Your goal — Print all the records below, word for word and in full.

Stored records —
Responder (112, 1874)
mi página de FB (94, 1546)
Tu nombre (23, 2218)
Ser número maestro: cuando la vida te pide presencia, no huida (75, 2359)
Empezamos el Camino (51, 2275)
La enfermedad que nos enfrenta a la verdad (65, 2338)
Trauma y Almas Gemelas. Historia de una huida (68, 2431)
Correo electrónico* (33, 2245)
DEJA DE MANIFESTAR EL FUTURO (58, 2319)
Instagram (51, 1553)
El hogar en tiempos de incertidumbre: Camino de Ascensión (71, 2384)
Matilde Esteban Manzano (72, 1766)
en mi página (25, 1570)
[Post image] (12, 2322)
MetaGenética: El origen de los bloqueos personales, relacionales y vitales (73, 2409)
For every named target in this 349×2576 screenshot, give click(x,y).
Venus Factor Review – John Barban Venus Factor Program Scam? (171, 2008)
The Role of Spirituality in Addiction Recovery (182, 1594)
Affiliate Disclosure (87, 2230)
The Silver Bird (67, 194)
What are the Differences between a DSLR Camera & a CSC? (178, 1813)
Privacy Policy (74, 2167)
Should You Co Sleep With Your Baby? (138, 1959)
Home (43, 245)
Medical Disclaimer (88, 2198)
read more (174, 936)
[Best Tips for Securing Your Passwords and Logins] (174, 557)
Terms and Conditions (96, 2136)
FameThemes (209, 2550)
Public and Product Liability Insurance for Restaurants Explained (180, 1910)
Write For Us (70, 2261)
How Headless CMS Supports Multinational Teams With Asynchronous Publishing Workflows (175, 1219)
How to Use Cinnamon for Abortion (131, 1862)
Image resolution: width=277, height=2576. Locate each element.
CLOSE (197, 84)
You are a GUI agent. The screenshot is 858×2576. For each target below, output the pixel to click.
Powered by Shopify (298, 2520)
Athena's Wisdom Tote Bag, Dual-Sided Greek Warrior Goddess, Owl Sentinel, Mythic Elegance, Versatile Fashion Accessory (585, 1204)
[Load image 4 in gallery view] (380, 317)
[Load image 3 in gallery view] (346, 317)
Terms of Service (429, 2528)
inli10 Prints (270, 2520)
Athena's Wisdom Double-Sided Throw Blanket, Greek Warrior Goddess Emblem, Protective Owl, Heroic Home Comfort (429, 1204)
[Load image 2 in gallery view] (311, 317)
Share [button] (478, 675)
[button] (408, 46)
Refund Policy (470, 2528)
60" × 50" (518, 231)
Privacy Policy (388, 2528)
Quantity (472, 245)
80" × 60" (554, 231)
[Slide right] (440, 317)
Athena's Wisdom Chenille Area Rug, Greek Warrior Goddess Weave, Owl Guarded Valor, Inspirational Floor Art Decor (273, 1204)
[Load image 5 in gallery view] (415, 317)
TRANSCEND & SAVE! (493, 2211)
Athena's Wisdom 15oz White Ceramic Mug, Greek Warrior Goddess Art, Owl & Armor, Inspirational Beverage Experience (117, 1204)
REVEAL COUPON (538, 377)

Response box —
Responder (112, 1874)
mi página de FB (94, 1546)
Tu nombre (23, 2218)
Ser número maestro: cuando la vida te pide presencia, no huida (75, 2359)
Empezamos el Camino (51, 2275)
La enfermedad que nos enfrenta a la verdad (65, 2338)
Trauma y Almas Gemelas. Historia de una huida (68, 2431)
Correo electrónico* (33, 2245)
DEJA DE MANIFESTAR EL FUTURO (58, 2319)
Instagram (51, 1553)
El hogar en tiempos de incertidumbre: Camino de Ascensión (71, 2384)
Matilde Esteban Manzano (72, 1766)
en mi página (25, 1570)
[Post image] (12, 2322)
MetaGenética: El origen de los bloqueos personales, relacionales y vitales (73, 2409)
For every named target in this 349×2576 screenshot, give click(x,y).
Venus Factor Review – John Barban Venus Factor Program Scam? (171, 2008)
The Role of Spirituality in Addiction Recovery (182, 1594)
Affiliate Disclosure (87, 2230)
The Silver Bird (67, 194)
What are the Differences between a DSLR Camera & a CSC? (178, 1813)
Privacy Policy (74, 2167)
Should You Co Sleep With Your Baby? (138, 1959)
Home (43, 245)
Medical Disclaimer (88, 2198)
read more (174, 936)
[Best Tips for Securing Your Passwords and Logins] (174, 557)
Terms and Conditions (96, 2136)
FameThemes (209, 2550)
Public and Product Liability Insurance for Restaurants Explained (180, 1910)
Write For Us (70, 2261)
How Headless CMS Supports Multinational Teams With Asynchronous Publishing Workflows (175, 1219)
How to Use Cinnamon for Abortion (131, 1862)
Image resolution: width=277, height=2576. Locate each element.
CLOSE (197, 84)
You are a GUI agent. The screenshot is 858×2576. For each target below, output the pixel to click.
Powered by Shopify (298, 2520)
Athena's Wisdom Tote Bag, Dual-Sided Greek Warrior Goddess, Owl Sentinel, Mythic Elegance, Versatile Fashion Accessory (585, 1204)
[Load image 4 in gallery view] (380, 317)
[Load image 3 in gallery view] (346, 317)
Terms of Service (429, 2528)
inli10 Prints (270, 2520)
Athena's Wisdom Double-Sided Throw Blanket, Greek Warrior Goddess Emblem, Protective Owl, Heroic Home Comfort (429, 1204)
[Load image 2 in gallery view] (311, 317)
Share [button] (478, 675)
[button] (408, 46)
Refund Policy (470, 2528)
60" × 50" (518, 231)
Privacy Policy (388, 2528)
Quantity (472, 245)
80" × 60" (554, 231)
[Slide right] (440, 317)
Athena's Wisdom Chenille Area Rug, Greek Warrior Goddess Weave, Owl Guarded Valor, Inspirational Floor Art Decor (273, 1204)
[Load image 5 in gallery view] (415, 317)
TRANSCEND & SAVE! (493, 2211)
Athena's Wisdom 15oz White Ceramic Mug, Greek Warrior Goddess Art, Owl & Armor, Inspirational Beverage Experience (117, 1204)
REVEAL COUPON (538, 377)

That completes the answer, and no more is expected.